| McLean v Ripoli |
| 2018 NY Slip Op 00461 [157 AD3d 604] |
| January 25, 2018 |
| Appellate Division, First Department |
| Published by New York State Law Reporting Bureau pursuant to Judiciary Law § 431. |
| Sean McLean, Respondent, v Eric A. Ripoli et al., Defendants, and Pedro Lay et al., Appellants. |
Carman, Callahan & Ingham, LLP, Farmingdale (Gil Auslander of counsel), for appellants.
The Adam Law Office, PLLC, New York (Richard Adam of counsel), for respondent.
Order, Supreme Court, Bronx County (Fernando Tapia, J.), entered January 24, 2017, which denied defendants Pedro Lay and Autorama Enterprises of Bronx, Inc.'s motion for summary judgment dismissing the complaint as against them, unanimously reversed, on the law, without costs, and the motion granted. The Clerk is directed to enter judgment accordingly.
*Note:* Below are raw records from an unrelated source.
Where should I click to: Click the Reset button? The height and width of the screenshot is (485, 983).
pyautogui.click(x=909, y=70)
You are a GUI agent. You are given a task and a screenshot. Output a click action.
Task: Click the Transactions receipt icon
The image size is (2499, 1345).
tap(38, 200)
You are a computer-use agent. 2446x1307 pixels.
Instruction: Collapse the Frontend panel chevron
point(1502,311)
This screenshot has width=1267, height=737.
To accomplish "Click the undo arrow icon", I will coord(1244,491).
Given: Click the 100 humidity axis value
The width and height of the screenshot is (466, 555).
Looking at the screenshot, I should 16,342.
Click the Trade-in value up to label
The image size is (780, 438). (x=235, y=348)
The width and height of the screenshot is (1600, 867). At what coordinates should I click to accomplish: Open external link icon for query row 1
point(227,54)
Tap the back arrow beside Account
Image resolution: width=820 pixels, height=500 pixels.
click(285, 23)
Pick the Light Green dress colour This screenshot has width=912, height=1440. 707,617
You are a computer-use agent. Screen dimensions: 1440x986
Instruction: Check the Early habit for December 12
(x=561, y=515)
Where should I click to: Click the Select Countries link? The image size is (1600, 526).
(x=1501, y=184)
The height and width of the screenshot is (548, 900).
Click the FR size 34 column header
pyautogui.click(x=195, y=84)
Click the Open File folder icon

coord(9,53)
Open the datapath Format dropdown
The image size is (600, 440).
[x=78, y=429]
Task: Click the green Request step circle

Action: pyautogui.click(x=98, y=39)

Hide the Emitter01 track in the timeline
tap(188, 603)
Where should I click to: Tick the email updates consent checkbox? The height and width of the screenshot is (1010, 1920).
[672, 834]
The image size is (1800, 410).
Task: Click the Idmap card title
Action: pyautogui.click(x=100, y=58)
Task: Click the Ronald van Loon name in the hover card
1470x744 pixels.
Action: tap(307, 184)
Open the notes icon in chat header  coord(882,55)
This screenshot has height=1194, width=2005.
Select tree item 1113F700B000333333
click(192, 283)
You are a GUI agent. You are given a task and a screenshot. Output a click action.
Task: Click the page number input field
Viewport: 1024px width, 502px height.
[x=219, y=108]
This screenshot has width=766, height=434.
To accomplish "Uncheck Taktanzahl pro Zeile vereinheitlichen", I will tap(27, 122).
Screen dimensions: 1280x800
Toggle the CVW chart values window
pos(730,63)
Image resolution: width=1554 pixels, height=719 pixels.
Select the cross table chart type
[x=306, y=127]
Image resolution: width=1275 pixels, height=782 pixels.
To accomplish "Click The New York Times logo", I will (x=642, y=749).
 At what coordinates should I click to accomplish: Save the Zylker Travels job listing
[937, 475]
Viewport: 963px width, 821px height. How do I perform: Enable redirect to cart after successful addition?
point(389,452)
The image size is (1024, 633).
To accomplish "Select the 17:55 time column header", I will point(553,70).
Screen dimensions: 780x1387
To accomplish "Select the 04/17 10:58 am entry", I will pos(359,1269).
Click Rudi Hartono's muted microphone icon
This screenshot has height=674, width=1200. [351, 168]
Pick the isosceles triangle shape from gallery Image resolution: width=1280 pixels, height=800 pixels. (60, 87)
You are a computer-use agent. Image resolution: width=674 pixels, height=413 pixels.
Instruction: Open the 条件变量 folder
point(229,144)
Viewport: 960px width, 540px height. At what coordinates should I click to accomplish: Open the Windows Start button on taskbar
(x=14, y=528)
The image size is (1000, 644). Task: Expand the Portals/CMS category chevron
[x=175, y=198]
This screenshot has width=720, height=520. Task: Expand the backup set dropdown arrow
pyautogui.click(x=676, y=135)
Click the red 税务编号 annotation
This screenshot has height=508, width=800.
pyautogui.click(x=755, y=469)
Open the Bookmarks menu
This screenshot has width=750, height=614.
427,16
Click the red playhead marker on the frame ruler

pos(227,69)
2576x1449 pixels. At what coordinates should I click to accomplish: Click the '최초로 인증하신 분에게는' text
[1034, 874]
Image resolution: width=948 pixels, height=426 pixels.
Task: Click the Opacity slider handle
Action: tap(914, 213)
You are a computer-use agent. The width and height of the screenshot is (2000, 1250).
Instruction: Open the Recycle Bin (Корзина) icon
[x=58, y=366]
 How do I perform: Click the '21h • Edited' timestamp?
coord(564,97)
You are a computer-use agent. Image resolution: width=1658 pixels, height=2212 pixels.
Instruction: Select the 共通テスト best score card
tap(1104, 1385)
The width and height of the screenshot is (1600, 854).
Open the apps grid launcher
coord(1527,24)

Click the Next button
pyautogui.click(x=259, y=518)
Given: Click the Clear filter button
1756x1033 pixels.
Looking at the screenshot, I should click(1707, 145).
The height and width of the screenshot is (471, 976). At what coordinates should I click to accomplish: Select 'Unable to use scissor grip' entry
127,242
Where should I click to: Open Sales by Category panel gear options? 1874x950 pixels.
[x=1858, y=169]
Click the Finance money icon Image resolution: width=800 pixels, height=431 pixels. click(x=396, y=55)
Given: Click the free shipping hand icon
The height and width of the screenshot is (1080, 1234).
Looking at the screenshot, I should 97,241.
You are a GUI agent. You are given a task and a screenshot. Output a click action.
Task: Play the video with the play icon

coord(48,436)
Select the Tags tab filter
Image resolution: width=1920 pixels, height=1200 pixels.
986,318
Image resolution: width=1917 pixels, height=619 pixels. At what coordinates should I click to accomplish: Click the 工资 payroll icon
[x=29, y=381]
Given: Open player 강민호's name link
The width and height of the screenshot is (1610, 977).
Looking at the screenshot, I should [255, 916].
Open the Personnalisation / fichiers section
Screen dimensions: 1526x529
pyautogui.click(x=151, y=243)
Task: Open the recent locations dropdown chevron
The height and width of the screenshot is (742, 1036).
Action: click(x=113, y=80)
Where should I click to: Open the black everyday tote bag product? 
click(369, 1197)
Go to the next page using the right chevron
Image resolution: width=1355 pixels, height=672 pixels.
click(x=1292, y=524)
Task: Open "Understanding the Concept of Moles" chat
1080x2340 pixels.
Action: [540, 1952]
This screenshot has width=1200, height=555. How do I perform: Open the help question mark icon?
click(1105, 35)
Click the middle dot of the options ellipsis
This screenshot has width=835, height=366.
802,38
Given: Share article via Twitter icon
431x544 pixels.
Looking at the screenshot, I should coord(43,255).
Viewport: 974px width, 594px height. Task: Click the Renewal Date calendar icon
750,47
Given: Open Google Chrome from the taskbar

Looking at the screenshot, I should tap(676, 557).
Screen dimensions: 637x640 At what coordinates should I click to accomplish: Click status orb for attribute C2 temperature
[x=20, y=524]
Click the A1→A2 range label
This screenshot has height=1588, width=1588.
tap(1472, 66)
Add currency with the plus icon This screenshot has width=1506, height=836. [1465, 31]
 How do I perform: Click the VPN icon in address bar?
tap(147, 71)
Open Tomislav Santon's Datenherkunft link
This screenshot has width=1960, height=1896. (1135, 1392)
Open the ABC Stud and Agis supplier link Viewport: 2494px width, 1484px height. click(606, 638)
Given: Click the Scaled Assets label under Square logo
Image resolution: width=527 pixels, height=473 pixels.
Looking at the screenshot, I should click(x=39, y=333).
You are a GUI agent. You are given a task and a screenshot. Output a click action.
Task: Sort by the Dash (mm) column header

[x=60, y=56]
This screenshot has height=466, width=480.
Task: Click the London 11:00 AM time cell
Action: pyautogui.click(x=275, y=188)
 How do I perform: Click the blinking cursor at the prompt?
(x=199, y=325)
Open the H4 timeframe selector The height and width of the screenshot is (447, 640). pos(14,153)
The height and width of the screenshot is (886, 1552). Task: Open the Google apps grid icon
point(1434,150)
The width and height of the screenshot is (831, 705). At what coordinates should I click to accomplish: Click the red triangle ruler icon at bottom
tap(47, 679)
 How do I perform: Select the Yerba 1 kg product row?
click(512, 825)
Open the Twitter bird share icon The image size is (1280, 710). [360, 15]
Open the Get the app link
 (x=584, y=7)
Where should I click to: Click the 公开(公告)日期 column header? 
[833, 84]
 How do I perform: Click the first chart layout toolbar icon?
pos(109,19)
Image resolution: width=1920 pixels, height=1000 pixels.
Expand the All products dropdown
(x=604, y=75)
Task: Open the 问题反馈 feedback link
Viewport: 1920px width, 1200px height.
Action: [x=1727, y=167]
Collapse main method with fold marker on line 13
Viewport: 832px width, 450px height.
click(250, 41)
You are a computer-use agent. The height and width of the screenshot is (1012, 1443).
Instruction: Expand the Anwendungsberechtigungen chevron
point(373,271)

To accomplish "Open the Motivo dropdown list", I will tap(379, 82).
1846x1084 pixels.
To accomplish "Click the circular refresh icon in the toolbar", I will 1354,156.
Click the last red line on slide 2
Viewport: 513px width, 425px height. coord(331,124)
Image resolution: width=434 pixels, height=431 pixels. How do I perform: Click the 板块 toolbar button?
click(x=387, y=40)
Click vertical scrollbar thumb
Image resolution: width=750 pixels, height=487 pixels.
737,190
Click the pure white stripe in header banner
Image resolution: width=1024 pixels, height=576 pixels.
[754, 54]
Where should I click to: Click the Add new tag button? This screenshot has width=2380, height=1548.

On February 12, 2010, at about 1:45 a.m., plaintiff Sean McLean was riding in a Volkswagen Jetta, which was owned by codefendant Beverley Shelly and being operated by his cousin, nonparty Travis Roberts, when the vehicle broke down on the southbound Major Deegan Expressway near the Van Cortlandt Park exit. Defendant Pedro Lay, an employee of defendant Autorama Enterprises of Bronx, Inc., was hitching the Jetta to his tow truck when a vehicle owned and operated by codefendant Eric A. Ripoli rear-ended the Jetta, pushed it into the rear of the tow truck then collided with a fourth nonparty vehicle. Ripoli has pled guilty to driving under the influence for his role in the accident.
Defendants-appellants are entitled to summary judgment, because the tow truck driver's affirmative negligence, if any, did nothing more than furnish the condition or give rise to the occasion by which plaintiff's injury was made possible (see Roman v Cabrera, 113 AD3d 541, 542 [1st Dept 2014], lv dismissed in part, denied in part 24 NY3d 949 [2014]; Spence v Lake Serv. Sta., Inc., 13 AD3d 276, 277-278 [1st Dept 2004]). There is no allegation that their actions violated a traffic regulation and the record shows that the tow truck driver was in the process of securing the vehicle to tow it off the expressway when the accident happened.
Plaintiff's assertion that the accident would not have occurred if the tow truck driver had placed additional flares or moved the ones that the police officers had placed, displayed cones or removed the Jetta from the location sooner is speculative and insufficient to raise an issue of fact, because it is undisputed that Ripoli fell asleep before his vehicle rear-ended the Jetta (see Iqbal v Thai, 83 AD3d 897, 898 [2d Dept 2011]; Mendrykowski v New York Tel. Co., 2 AD3d 1410 [4th Dept 2003]). Concur—Acosta, P.J., Renwick, Kapnick, Kahn, Kern, JJ.